Yes, then you’re already steps ahead. For some people, figuring out what the problem is, already takes therapy, but it doesn’t end there. If you know, what the problem is and know how to fix it, you probably don’t need therapy. But if you know what’s wrong but can’t fix it alone, that’s what therapy is for.
Also knowing that they’re talking to you because it’s their job feels like the whole thing is a lie and a waste of time.
Only if you somehow follow the idea, that the therapist has to like you. That is not the case. It is their job and that’s okay. You’re also just talking to them because it’s their job. Why would you open up to a stranger otherwise?
I mean you should get along together somehow, but you don’t have to be friends with your therapist.
Aceticon@lemmy.dbzer0.com 11 hours ago
Also one might be aware of the problem but not actually understand the underlying causes.
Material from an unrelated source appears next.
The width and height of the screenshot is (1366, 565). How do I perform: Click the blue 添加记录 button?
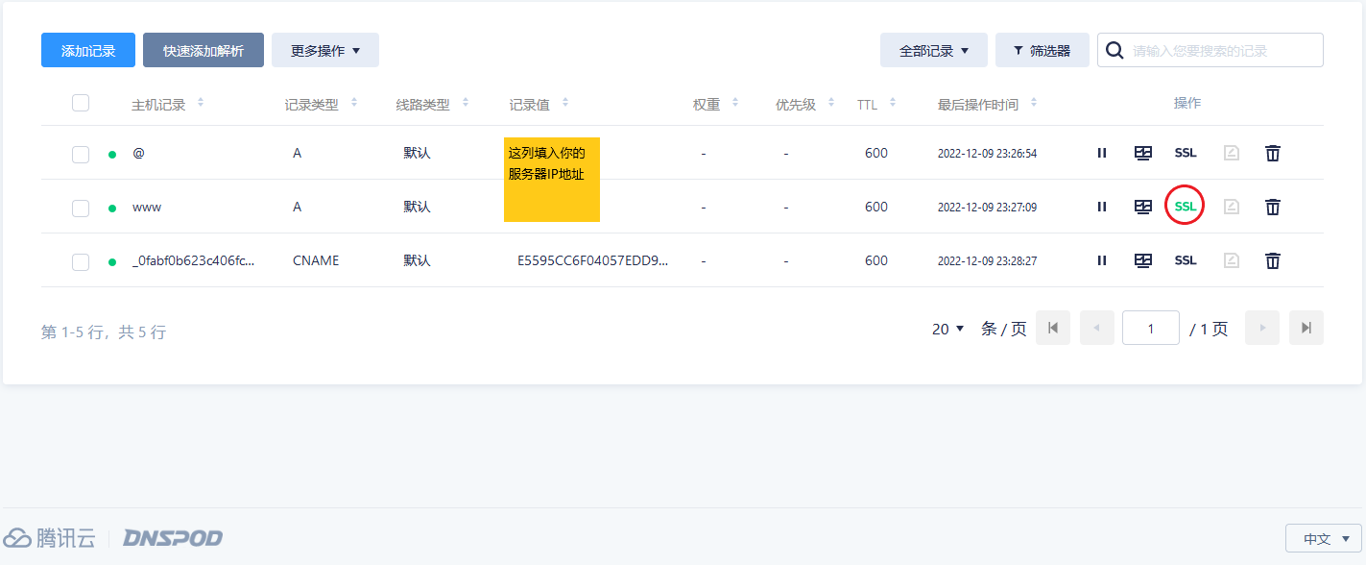(x=88, y=50)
One can be a bloody genious and still be unable to self-rationalize one’s way out of certain negative behaviours because they’re driven by things at an emotional level (fear, pleasure, habit, need for approval, low self-esteem and so on), because they became entrenched as behavioural patterns when one was too young to understand any of it (as a child or teenager - it’s not by chance that a lot of Psychology “blames” one’s parents) and because without the distancing that comes from looking at it from the outside with no interest in seeing certain things rather than others (nobody wants to see elements of one’s personality as negative) it’s extremelly hard to spot certain things which for an observant trained outsider are very obvious.
Also I totally agree that one shouldn’t be going into it wanting the therapist to like you: people who worry about the impression they make on the therapist are likely not being fully open and honest about themselves to him or her, which kinda defeats the point of going to theraphy (if one was 100% perfect and all qualities, why go to theraphy).
Cock_Inspecting_Asexual@lemmy.world 3 hours ago
Me when I explain to my therapist what vore is cus its crucial to the session for whatever reason:
Docker_84@discuss.online 10 hours ago
This is the problem with Westernised mindset.
KeenFlame@feddit.nu 10 hours ago
In fact, the more successfully smart you are and perceived as intelligent, the more likely it is you need therapy deeply
bilouba@jlai.lu 10 hours ago
Do you have a source on this claim?
Aceticon@lemmy.dbzer0.com 10 hours ago
I’m curious about that too.
My life experience includes environments (Physics at University level) with a significant number of exceptionally intelligent people and in my observation they weren’t any more “flawed” than everybody else, just with different quirks than most people.
Granted “smart and perceived as intelligent” isn’t actually the same as high IQ, but I’ve also worked in environments with lots of people like that (Investment banking) and again they weren’t any more “flawed” than everybody else and just had different kinds of quirks than most people.
One think I did notice was that more intelligent people tend to have more “compensation layers” over their disfunctions than less intelligent people.
That said, all this is my opinion from my own life experience, so just as unsupported as the previous poster’s.